For Adele, the rest is recent music history. Her sophomore album, 21, is the biggest seller of 2011 so far in the US, where it has launched two number one singles, song of the summer “Rolling in the Deep” and the big-boned ballad “Someone Like You.”

Florence, in a sense, is someone like Adele. Both British acts broke big in the States on TV (Adele on Saturday Night Live in 2008, Florence at the 2010 MTV Video Music Awards); both were nominated for the Best New Artist GRAMMY (Adele won, Florence lost); both have worked extensively with producer Paul Epworth; both were cited by Beyoncé for influencing her during the making of 4; and both played major roles in making the pop charts safe once again for British blue-eyed soul.

But is this where the similarities end? Does Florence’s upcoming second album, still untitled as of mid-September, have the same potential as 21? The power to move continents of fans with its fiery emotion, bringing them to their knees and sending them crawling en masse to iTunes?

Judging solely from the first single, “What the Water Gave Me,” I’d have to say that I’m not so sure. (Like “Deep,” it was produced by the ridiculously talented Paul Epworth, whose work on Kate Nash’s “Foundations” means that he’s completed the perfect female-Britpop triple in four years flat.) Aurally, it’s exactly what we’ve come to expect from Florence: moody, haunting and obtuse, a lovely blend of ’60s hippie-dippiness and mystical abstract expressionism. What it lacks, though, are the deep hooks of “Rolling in the Deep.” Good as it is, it doesn’t burrow into your heart and soul, refusing to ease up and out until you’ve been thoroughly floored.

The week after its August 23 worldwide release, the song debuted at a lowly No. 91 on Billboard’s Hot 100, which is not cause for immediate alarm since “Rolling” was a slow-starter, too. But it’s hard to look at the video for the single and predict it being nominated for seven MTV Video Music Awards and winning three of them, as Adele’s clip was. (Let’s hope the behind-the-scenes montage is replaced soon with something more colorfully conceptual.) It’s impossible to listen to the song and imagine any of the contestants giving it a go next season on American Idol.

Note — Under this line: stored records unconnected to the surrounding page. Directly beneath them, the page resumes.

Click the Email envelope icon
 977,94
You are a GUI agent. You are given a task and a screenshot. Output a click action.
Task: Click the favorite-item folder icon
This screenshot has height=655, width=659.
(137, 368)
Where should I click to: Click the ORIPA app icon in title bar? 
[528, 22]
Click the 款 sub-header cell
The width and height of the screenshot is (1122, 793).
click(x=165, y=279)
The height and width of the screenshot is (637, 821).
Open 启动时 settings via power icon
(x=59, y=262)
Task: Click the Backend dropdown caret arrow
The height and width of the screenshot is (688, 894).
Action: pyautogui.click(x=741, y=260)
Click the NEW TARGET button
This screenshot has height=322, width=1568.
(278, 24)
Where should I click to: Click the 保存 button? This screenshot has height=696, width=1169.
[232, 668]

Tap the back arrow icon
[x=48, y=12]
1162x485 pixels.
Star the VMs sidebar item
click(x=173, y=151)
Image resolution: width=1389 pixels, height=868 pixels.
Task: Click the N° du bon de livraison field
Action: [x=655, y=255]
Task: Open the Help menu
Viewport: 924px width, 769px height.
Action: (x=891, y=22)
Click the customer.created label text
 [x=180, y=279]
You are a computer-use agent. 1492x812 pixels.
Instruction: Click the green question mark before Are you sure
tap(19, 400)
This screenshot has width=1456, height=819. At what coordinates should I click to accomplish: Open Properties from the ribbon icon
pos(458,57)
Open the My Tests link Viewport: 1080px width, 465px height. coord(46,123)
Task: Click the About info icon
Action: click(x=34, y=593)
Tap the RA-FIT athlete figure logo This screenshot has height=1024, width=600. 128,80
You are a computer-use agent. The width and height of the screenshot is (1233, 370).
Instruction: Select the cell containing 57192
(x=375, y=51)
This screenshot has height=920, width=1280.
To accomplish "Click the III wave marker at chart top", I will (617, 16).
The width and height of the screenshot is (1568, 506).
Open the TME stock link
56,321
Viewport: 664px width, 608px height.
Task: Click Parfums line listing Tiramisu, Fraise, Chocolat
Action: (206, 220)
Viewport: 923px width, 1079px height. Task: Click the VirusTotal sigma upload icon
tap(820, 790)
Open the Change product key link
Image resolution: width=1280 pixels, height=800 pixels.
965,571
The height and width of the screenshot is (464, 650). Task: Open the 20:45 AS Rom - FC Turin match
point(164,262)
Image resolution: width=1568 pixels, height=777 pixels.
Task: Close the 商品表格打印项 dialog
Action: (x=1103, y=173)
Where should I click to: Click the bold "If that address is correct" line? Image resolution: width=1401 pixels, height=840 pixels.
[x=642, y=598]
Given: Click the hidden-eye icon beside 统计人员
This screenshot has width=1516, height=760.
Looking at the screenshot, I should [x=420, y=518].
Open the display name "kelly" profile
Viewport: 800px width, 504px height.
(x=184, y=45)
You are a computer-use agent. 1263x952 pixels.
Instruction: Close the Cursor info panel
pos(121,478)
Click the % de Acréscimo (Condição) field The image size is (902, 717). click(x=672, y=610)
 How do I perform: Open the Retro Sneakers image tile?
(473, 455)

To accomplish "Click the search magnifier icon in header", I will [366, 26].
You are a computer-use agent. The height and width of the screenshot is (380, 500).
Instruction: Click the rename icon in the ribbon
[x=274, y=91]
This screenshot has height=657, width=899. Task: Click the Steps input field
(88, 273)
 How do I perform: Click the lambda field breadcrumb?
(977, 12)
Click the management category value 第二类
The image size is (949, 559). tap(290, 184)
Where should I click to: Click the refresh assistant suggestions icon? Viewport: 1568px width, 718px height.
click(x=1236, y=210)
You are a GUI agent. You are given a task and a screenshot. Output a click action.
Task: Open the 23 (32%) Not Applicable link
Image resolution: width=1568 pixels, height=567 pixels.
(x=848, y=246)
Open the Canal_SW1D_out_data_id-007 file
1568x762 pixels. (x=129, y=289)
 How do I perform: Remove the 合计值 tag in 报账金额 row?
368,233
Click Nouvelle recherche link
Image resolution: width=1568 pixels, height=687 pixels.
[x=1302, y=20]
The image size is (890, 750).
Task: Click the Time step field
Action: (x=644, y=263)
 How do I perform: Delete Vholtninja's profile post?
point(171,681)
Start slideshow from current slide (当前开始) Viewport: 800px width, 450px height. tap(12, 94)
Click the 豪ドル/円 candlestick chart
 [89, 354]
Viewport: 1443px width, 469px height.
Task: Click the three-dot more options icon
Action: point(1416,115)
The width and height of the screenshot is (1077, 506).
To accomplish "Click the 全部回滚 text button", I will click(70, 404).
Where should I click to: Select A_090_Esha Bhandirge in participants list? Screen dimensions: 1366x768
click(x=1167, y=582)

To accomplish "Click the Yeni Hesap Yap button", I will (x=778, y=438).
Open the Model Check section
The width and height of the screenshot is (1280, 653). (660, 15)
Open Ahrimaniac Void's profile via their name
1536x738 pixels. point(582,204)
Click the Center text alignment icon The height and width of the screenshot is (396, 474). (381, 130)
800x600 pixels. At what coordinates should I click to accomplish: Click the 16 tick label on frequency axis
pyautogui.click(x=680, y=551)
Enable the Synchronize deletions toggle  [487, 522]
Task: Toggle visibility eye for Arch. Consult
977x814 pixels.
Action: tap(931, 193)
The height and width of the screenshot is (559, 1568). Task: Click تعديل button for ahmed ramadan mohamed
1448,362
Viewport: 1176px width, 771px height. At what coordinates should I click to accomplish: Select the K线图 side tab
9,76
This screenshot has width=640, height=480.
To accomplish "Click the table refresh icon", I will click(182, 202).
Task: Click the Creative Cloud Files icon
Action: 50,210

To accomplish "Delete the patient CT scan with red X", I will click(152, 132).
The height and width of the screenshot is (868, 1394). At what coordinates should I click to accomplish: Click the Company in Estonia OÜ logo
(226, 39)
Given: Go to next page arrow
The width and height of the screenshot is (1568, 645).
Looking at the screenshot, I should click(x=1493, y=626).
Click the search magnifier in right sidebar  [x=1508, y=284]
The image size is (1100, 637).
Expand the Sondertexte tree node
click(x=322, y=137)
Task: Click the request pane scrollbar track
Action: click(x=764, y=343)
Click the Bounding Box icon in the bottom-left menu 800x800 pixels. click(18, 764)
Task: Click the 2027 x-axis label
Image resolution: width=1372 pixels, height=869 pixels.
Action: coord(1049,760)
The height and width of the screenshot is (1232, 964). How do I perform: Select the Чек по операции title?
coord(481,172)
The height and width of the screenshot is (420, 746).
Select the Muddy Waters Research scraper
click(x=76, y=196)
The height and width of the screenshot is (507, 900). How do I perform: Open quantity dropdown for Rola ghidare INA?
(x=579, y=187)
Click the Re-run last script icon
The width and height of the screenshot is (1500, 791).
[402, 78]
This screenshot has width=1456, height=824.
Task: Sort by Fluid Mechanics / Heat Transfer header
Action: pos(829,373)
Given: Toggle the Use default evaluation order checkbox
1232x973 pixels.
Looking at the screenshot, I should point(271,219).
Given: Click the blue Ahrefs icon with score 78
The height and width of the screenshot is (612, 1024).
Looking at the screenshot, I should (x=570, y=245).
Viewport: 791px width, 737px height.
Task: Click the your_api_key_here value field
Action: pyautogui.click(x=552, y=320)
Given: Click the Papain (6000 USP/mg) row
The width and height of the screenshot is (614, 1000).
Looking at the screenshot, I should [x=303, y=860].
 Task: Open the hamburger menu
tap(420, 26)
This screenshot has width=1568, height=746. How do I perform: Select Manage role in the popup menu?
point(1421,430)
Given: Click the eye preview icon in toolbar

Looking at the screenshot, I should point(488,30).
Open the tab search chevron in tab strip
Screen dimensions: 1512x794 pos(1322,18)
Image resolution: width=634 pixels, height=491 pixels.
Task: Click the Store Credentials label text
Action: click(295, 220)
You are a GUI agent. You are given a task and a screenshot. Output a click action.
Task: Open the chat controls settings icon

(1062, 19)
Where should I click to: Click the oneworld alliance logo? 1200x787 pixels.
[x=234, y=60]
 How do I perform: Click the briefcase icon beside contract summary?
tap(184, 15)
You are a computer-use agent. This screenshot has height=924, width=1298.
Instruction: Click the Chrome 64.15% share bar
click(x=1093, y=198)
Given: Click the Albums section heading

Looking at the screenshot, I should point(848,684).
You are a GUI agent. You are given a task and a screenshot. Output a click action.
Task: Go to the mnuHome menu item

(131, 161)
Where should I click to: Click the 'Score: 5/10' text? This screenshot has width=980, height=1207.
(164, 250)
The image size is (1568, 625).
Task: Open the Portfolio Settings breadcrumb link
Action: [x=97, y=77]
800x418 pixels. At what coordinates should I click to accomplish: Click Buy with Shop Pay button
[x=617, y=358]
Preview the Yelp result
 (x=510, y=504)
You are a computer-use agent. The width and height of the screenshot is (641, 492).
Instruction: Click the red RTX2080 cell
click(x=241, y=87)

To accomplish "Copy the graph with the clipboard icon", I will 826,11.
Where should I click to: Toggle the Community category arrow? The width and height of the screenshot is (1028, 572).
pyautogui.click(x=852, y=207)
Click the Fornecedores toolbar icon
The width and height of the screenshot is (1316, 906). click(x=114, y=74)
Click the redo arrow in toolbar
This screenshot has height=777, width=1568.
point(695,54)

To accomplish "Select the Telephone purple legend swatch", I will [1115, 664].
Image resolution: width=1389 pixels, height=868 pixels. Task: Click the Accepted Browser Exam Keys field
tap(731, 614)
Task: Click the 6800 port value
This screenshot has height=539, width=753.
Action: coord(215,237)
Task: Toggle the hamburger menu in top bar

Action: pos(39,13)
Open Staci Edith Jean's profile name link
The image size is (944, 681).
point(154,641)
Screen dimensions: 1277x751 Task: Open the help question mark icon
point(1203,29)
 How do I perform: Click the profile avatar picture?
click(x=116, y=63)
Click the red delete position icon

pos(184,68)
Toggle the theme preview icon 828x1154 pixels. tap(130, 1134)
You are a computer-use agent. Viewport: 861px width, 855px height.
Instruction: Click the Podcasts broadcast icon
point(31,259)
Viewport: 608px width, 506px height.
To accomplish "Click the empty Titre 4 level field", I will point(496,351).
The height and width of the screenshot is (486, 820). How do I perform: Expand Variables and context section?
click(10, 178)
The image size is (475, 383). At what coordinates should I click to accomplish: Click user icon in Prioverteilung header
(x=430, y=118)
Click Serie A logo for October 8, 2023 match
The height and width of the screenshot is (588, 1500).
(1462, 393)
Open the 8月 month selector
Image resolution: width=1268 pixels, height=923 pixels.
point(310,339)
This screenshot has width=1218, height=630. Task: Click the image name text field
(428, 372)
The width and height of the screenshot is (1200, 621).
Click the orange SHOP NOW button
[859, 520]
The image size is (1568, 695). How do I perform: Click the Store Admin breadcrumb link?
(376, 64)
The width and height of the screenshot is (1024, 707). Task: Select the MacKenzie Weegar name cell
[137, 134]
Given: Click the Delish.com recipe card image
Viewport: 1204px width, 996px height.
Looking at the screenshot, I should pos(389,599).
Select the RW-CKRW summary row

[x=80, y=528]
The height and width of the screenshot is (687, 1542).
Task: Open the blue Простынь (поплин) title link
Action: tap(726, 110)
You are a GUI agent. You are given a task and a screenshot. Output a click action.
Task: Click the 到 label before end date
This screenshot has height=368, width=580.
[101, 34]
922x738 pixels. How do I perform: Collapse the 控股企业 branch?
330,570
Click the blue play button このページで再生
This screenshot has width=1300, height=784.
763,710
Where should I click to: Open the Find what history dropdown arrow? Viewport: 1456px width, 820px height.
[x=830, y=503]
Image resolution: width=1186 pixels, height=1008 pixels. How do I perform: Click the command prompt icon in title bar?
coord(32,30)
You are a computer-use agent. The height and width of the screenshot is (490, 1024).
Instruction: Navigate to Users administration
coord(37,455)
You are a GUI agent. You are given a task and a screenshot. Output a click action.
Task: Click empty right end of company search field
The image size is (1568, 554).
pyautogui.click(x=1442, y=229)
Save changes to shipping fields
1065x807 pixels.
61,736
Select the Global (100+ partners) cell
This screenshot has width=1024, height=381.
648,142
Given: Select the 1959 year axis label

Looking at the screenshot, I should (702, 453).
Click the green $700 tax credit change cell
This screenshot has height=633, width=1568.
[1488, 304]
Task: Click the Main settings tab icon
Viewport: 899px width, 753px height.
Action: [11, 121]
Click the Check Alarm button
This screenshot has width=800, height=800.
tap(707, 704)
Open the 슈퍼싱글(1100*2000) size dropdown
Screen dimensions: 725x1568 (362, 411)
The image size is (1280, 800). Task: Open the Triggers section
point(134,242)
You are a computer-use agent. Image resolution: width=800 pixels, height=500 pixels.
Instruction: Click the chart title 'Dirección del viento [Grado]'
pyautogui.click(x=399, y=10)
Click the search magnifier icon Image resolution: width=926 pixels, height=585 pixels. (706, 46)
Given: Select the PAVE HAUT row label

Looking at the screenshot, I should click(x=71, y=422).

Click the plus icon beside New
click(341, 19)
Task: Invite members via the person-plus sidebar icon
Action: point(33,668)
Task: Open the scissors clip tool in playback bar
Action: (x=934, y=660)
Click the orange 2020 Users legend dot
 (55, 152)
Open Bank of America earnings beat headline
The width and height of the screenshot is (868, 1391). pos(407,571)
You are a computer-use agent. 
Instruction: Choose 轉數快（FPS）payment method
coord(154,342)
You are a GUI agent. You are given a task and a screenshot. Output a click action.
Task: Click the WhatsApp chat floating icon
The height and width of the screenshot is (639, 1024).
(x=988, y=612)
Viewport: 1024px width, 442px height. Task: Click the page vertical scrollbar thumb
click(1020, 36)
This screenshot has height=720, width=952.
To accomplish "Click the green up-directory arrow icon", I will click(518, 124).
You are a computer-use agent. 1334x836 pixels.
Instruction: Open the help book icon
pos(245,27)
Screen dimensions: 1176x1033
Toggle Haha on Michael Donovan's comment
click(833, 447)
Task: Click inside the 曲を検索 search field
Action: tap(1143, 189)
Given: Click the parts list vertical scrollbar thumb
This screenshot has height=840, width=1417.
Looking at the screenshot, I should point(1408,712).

Which might be the problem for Florence + the Machine overall. As enchanting as the group’s music is, it all tends to blend into a gorgeous wall of sound. No particular four minutes of Lungs, the 2009 debut, not even the great semi-hit single “Dog Days Are Over” (No. 21 on the Hot 100), stood out as being music for the ages, something those of us who are still living in 2061 will remember the words to.

Musically, “What the Water Gave Me” is a success. But we all know that for the most part, art doesn’t sell records on its own. For left-of-center artists like Florence + the Machine and pre-breakthrough Adele, hooks that pop and can be easily imitated, if not quite duplicated, are essential.

Fellow performers won’t be pouncing on “What the Water Gave Me”  to cover it, the way Linkin Park, Jeremih and so many others did with “Rolling in the Deep” and “Rumor Has It,” which deserves to be the third No. 1 U.S. single from 21, and it won’t likely end up on Glee. Chances are the song won’t give immortality to Florence and unbridled commercial momentum to the new album, nor will the group give Adele serious chart competition because of it. After only two weeks, it was already on its way down the UK singles chart, having debuted and apparently peaked at No. 24.

But then a year ago, I never would have guessed a song like “Rolling in the Deep,” so different from everything else on the charts, would have gone as far as it did. At the very least, Florence + the Machine will sound great trying to repeat the feat.